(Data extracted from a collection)
►

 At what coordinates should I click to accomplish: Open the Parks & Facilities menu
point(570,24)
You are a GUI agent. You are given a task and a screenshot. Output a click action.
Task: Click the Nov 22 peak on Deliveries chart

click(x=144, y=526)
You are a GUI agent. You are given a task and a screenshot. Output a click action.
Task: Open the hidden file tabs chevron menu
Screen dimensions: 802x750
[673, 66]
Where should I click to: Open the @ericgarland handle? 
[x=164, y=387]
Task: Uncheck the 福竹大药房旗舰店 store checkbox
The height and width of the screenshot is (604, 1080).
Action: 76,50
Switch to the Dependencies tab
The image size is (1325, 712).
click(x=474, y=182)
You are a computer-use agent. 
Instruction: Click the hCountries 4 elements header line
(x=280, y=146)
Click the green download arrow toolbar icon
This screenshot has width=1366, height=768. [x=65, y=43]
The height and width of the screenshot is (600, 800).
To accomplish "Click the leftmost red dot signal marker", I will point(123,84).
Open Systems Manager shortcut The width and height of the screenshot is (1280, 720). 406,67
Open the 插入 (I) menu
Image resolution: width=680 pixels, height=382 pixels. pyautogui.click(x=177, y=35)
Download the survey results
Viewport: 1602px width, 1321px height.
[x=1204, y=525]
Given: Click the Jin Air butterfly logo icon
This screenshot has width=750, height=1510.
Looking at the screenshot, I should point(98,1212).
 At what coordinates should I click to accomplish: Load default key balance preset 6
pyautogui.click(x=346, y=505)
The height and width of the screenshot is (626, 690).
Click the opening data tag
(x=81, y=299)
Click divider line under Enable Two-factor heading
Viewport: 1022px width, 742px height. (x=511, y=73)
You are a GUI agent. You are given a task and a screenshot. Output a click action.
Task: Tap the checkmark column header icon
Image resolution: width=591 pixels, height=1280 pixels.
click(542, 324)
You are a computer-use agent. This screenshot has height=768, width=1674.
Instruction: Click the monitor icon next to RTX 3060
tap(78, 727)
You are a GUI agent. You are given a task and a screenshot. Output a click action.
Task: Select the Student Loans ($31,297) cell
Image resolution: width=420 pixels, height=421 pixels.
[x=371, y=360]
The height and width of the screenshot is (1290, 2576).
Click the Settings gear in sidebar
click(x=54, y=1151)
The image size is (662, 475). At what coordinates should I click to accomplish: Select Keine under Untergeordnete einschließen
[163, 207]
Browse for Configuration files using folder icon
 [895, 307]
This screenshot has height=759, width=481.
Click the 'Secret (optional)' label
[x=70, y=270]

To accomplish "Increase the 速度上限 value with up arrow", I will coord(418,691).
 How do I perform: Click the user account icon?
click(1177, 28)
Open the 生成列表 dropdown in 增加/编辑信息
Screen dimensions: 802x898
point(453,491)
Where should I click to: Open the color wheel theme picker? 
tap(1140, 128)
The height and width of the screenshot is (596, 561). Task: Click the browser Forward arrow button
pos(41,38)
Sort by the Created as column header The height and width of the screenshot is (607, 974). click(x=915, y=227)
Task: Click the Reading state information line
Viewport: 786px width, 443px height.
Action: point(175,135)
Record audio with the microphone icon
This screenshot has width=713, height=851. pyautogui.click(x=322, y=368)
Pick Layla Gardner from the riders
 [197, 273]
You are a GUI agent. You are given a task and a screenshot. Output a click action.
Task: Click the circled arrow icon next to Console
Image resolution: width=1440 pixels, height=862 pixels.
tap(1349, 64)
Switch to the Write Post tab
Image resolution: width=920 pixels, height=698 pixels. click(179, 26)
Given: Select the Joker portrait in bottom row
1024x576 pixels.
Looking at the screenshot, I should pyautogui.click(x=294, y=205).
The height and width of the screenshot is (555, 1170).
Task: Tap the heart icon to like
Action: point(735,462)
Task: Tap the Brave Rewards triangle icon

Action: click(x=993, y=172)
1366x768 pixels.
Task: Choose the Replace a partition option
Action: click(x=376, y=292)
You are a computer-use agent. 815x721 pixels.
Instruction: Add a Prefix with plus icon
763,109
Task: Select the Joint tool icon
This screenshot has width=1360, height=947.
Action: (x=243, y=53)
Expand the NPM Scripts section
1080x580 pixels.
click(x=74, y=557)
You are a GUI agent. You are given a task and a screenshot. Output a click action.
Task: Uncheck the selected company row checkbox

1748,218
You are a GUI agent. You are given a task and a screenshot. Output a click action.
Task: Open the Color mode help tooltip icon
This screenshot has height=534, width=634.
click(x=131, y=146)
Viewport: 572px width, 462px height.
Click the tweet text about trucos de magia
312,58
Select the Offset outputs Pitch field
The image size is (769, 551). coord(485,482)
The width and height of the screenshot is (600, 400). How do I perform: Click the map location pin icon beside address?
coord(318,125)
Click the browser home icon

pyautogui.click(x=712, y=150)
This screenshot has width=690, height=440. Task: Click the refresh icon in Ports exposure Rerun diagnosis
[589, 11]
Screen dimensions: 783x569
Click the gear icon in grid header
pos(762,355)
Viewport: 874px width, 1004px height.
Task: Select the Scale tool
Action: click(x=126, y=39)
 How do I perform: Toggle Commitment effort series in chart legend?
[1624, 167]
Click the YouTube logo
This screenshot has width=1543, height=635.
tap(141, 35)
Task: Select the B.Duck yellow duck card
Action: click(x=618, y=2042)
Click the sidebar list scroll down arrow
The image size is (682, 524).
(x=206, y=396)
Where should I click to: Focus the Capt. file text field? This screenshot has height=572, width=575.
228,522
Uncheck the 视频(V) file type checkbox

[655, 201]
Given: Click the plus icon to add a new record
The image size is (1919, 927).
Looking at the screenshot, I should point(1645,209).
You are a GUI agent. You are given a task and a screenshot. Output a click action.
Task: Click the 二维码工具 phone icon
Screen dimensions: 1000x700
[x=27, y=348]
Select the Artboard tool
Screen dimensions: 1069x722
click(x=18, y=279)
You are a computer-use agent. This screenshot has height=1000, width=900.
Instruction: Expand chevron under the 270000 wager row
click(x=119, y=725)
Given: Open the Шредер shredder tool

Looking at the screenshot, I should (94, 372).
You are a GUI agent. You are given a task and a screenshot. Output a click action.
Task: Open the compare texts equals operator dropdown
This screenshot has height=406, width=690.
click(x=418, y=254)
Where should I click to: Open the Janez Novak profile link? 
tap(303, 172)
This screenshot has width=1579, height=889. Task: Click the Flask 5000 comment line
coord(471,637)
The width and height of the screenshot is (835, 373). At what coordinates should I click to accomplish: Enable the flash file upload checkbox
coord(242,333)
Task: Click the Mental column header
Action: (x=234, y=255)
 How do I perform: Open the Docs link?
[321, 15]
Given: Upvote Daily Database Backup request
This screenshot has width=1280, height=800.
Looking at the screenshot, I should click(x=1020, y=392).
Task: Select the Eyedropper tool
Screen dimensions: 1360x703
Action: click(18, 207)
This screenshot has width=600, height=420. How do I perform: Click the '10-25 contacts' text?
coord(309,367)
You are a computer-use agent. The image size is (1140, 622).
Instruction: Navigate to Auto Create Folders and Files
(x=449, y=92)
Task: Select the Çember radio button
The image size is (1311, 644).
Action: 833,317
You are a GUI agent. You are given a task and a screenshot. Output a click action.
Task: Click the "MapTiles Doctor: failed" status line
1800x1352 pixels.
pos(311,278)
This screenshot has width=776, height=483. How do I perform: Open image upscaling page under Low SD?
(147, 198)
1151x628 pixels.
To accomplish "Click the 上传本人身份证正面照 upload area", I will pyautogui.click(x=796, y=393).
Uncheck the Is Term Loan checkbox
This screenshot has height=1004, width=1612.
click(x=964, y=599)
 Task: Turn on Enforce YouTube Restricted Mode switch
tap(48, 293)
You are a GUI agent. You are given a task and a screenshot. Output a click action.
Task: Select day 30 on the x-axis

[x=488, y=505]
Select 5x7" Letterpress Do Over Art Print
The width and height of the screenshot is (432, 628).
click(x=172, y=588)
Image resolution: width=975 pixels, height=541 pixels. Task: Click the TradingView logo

◄

### ABOUT THIS TASK
A single number is expected: how many lines in the entries above hold the word "computer".

### RESULT
5